* [Work instruction] Exact copies of all the entries are needed.

* [The records]
▼

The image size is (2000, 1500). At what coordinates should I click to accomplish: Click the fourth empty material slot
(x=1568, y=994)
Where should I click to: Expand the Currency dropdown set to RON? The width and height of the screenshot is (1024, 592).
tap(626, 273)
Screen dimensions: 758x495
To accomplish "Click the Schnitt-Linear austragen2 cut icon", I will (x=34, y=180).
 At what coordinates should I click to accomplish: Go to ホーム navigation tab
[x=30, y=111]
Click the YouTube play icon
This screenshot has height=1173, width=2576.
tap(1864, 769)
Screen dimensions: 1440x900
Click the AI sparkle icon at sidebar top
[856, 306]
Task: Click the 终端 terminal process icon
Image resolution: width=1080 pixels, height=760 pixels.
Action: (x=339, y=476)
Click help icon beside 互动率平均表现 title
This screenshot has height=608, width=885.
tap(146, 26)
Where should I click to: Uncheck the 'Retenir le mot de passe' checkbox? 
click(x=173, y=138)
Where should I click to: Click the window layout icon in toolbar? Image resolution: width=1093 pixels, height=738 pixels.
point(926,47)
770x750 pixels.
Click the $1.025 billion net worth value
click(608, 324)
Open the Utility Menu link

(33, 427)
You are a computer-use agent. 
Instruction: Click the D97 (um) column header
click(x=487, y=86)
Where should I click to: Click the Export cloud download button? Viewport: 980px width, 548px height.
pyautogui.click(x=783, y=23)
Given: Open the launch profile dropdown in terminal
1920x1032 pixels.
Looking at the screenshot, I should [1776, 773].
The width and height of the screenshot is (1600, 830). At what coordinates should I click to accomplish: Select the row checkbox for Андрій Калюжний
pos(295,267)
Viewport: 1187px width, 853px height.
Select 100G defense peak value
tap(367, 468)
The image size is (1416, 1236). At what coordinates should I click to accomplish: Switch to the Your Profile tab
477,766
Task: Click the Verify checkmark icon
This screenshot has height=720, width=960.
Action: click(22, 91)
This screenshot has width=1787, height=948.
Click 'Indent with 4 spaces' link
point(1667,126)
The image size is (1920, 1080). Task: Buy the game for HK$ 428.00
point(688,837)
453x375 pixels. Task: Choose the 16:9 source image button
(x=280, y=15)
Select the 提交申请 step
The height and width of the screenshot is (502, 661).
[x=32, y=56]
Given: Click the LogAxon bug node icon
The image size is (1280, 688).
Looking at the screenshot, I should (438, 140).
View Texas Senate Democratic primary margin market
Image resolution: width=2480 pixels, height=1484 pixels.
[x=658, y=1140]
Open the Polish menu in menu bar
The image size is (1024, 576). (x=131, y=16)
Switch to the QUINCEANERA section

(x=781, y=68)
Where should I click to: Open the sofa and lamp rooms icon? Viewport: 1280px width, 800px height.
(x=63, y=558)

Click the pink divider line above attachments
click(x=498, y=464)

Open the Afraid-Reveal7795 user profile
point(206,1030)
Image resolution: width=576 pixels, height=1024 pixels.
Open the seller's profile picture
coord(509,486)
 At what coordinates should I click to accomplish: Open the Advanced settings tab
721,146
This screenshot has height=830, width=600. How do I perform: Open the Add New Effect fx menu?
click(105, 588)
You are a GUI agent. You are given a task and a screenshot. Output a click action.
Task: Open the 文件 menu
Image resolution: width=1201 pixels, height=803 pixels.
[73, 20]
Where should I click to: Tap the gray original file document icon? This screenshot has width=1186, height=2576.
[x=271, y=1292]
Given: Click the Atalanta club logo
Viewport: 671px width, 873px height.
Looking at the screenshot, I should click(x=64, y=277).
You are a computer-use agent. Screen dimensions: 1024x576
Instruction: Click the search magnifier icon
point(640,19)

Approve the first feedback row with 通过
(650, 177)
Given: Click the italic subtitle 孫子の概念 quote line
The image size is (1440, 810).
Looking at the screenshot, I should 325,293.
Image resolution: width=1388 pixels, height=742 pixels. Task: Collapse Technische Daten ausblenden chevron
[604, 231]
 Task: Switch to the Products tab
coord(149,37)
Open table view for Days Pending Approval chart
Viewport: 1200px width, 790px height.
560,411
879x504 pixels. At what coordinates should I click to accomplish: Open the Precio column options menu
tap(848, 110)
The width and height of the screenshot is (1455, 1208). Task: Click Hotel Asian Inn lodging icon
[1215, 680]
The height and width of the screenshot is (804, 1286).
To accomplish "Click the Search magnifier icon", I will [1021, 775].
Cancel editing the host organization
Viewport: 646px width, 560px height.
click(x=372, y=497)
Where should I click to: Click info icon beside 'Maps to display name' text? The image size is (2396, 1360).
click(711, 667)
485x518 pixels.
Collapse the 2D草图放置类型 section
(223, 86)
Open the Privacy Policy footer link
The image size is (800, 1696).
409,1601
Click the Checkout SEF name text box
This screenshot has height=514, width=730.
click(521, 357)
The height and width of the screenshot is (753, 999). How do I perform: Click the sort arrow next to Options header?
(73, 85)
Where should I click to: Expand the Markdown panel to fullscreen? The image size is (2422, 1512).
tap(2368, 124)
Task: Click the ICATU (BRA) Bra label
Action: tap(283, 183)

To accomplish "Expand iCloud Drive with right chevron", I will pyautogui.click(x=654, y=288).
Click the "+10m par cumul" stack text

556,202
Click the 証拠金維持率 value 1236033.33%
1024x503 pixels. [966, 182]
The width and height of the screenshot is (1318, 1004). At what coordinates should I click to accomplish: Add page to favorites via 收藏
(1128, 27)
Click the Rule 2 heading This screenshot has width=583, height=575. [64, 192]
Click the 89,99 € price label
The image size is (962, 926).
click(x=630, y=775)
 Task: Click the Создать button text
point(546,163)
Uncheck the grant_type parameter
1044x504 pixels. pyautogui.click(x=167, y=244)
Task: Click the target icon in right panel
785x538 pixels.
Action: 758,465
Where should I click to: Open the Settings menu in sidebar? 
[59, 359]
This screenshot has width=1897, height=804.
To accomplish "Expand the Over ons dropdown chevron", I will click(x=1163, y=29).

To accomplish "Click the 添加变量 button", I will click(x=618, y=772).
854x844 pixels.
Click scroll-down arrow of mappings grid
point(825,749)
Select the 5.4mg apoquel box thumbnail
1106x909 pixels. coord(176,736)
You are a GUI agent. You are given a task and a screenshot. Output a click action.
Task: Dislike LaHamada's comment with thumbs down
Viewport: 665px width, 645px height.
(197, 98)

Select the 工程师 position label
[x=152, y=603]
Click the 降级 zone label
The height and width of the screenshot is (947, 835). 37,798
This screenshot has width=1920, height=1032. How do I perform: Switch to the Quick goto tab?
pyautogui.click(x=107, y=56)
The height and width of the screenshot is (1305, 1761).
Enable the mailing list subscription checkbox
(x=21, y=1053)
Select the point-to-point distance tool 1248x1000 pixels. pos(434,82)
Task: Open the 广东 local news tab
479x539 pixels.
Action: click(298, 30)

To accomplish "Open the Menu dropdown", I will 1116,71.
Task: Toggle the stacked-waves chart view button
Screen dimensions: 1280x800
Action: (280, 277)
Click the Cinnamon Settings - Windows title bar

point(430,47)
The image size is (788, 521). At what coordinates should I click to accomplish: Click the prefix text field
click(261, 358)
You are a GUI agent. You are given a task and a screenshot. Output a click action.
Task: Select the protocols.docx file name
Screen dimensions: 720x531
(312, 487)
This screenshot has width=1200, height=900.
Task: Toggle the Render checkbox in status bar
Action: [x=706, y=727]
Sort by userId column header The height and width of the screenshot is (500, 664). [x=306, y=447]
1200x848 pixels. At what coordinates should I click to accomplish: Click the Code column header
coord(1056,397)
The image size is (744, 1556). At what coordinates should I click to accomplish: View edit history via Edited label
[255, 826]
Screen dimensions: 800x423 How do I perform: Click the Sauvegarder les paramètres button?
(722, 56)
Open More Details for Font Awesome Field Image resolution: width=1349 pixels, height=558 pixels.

▲

* [The completed task]
The image size is (2000, 1500). At what coordinates should I click to accomplish: Click the fourth empty material slot
(x=1568, y=994)
Where should I click to: Expand the Currency dropdown set to RON? The width and height of the screenshot is (1024, 592).
tap(626, 273)
Screen dimensions: 758x495
To accomplish "Click the Schnitt-Linear austragen2 cut icon", I will (x=34, y=180).
 At what coordinates should I click to accomplish: Go to ホーム navigation tab
[x=30, y=111]
Click the YouTube play icon
This screenshot has height=1173, width=2576.
tap(1864, 769)
Screen dimensions: 1440x900
Click the AI sparkle icon at sidebar top
[856, 306]
Task: Click the 终端 terminal process icon
Image resolution: width=1080 pixels, height=760 pixels.
Action: (x=339, y=476)
Click help icon beside 互动率平均表现 title
This screenshot has height=608, width=885.
tap(146, 26)
Where should I click to: Uncheck the 'Retenir le mot de passe' checkbox? 
click(x=173, y=138)
Where should I click to: Click the window layout icon in toolbar? Image resolution: width=1093 pixels, height=738 pixels.
point(926,47)
770x750 pixels.
Click the $1.025 billion net worth value
click(608, 324)
Open the Utility Menu link

(33, 427)
You are a computer-use agent. 
Instruction: Click the D97 (um) column header
click(x=487, y=86)
Where should I click to: Click the Export cloud download button? Viewport: 980px width, 548px height.
pyautogui.click(x=783, y=23)
Given: Open the launch profile dropdown in terminal
1920x1032 pixels.
Looking at the screenshot, I should [1776, 773].
The width and height of the screenshot is (1600, 830). At what coordinates should I click to accomplish: Select the row checkbox for Андрій Калюжний
pos(295,267)
Viewport: 1187px width, 853px height.
Select 100G defense peak value
tap(367, 468)
The image size is (1416, 1236). At what coordinates should I click to accomplish: Switch to the Your Profile tab
477,766
Task: Click the Verify checkmark icon
This screenshot has height=720, width=960.
Action: click(22, 91)
This screenshot has width=1787, height=948.
Click 'Indent with 4 spaces' link
point(1667,126)
The image size is (1920, 1080). Task: Buy the game for HK$ 428.00
point(688,837)
453x375 pixels. Task: Choose the 16:9 source image button
(x=280, y=15)
Select the 提交申请 step
The height and width of the screenshot is (502, 661).
[x=32, y=56]
Given: Click the LogAxon bug node icon
The image size is (1280, 688).
Looking at the screenshot, I should (438, 140).
View Texas Senate Democratic primary margin market
Image resolution: width=2480 pixels, height=1484 pixels.
[x=658, y=1140]
Open the Polish menu in menu bar
The image size is (1024, 576). (x=131, y=16)
Switch to the QUINCEANERA section

(x=781, y=68)
Where should I click to: Open the sofa and lamp rooms icon? Viewport: 1280px width, 800px height.
(x=63, y=558)

Click the pink divider line above attachments
click(x=498, y=464)

Open the Afraid-Reveal7795 user profile
point(206,1030)
Image resolution: width=576 pixels, height=1024 pixels.
Open the seller's profile picture
coord(509,486)
 At what coordinates should I click to accomplish: Open the Advanced settings tab
721,146
This screenshot has height=830, width=600. How do I perform: Open the Add New Effect fx menu?
click(105, 588)
You are a GUI agent. You are given a task and a screenshot. Output a click action.
Task: Open the 文件 menu
Image resolution: width=1201 pixels, height=803 pixels.
[73, 20]
Where should I click to: Tap the gray original file document icon? This screenshot has width=1186, height=2576.
[x=271, y=1292]
Given: Click the Atalanta club logo
Viewport: 671px width, 873px height.
Looking at the screenshot, I should click(x=64, y=277).
You are a computer-use agent. Screen dimensions: 1024x576
Instruction: Click the search magnifier icon
point(640,19)

Approve the first feedback row with 通过
(650, 177)
Given: Click the italic subtitle 孫子の概念 quote line
The image size is (1440, 810).
Looking at the screenshot, I should 325,293.
Image resolution: width=1388 pixels, height=742 pixels. Task: Collapse Technische Daten ausblenden chevron
[604, 231]
 Task: Switch to the Products tab
coord(149,37)
Open table view for Days Pending Approval chart
Viewport: 1200px width, 790px height.
560,411
879x504 pixels. At what coordinates should I click to accomplish: Open the Precio column options menu
tap(848, 110)
The width and height of the screenshot is (1455, 1208). Task: Click Hotel Asian Inn lodging icon
[1215, 680]
The height and width of the screenshot is (804, 1286).
To accomplish "Click the Search magnifier icon", I will [1021, 775].
Cancel editing the host organization
Viewport: 646px width, 560px height.
click(x=372, y=497)
Where should I click to: Click info icon beside 'Maps to display name' text? The image size is (2396, 1360).
click(711, 667)
485x518 pixels.
Collapse the 2D草图放置类型 section
(223, 86)
Open the Privacy Policy footer link
The image size is (800, 1696).
409,1601
Click the Checkout SEF name text box
This screenshot has height=514, width=730.
click(521, 357)
The height and width of the screenshot is (753, 999). How do I perform: Click the sort arrow next to Options header?
(73, 85)
Where should I click to: Expand the Markdown panel to fullscreen? The image size is (2422, 1512).
tap(2368, 124)
Task: Click the ICATU (BRA) Bra label
Action: tap(283, 183)

To accomplish "Expand iCloud Drive with right chevron", I will pyautogui.click(x=654, y=288).
Click the "+10m par cumul" stack text

556,202
Click the 証拠金維持率 value 1236033.33%
1024x503 pixels. [966, 182]
The width and height of the screenshot is (1318, 1004). At what coordinates should I click to accomplish: Add page to favorites via 收藏
(1128, 27)
Click the Rule 2 heading This screenshot has width=583, height=575. [64, 192]
Click the 89,99 € price label
The image size is (962, 926).
click(x=630, y=775)
 Task: Click the Создать button text
point(546,163)
Uncheck the grant_type parameter
1044x504 pixels. pyautogui.click(x=167, y=244)
Task: Click the target icon in right panel
785x538 pixels.
Action: 758,465
Where should I click to: Open the Settings menu in sidebar? 
[59, 359]
This screenshot has width=1897, height=804.
To accomplish "Expand the Over ons dropdown chevron", I will click(x=1163, y=29).

To accomplish "Click the 添加变量 button", I will click(x=618, y=772).
854x844 pixels.
Click scroll-down arrow of mappings grid
point(825,749)
Select the 5.4mg apoquel box thumbnail
1106x909 pixels. coord(176,736)
You are a GUI agent. You are given a task and a screenshot. Output a click action.
Task: Dislike LaHamada's comment with thumbs down
Viewport: 665px width, 645px height.
(197, 98)

Select the 工程师 position label
[x=152, y=603]
Click the 降级 zone label
The height and width of the screenshot is (947, 835). 37,798
This screenshot has width=1920, height=1032. How do I perform: Switch to the Quick goto tab?
pyautogui.click(x=107, y=56)
The height and width of the screenshot is (1305, 1761).
Enable the mailing list subscription checkbox
(x=21, y=1053)
Select the point-to-point distance tool 1248x1000 pixels. pos(434,82)
Task: Open the 广东 local news tab
479x539 pixels.
Action: click(298, 30)

To accomplish "Open the Menu dropdown", I will 1116,71.
Task: Toggle the stacked-waves chart view button
Screen dimensions: 1280x800
Action: (280, 277)
Click the Cinnamon Settings - Windows title bar

point(430,47)
The image size is (788, 521). At what coordinates should I click to accomplish: Click the prefix text field
click(261, 358)
You are a GUI agent. You are given a task and a screenshot. Output a click action.
Task: Select the protocols.docx file name
Screen dimensions: 720x531
(312, 487)
This screenshot has width=1200, height=900.
Task: Toggle the Render checkbox in status bar
Action: [x=706, y=727]
Sort by userId column header The height and width of the screenshot is (500, 664). [x=306, y=447]
1200x848 pixels. At what coordinates should I click to accomplish: Click the Code column header
coord(1056,397)
The image size is (744, 1556). At what coordinates should I click to accomplish: View edit history via Edited label
[255, 826]
Screen dimensions: 800x423 How do I perform: Click the Sauvegarder les paramètres button?
(722, 56)
Open More Details for Font Awesome Field Image resolution: width=1349 pixels, height=558 pixels.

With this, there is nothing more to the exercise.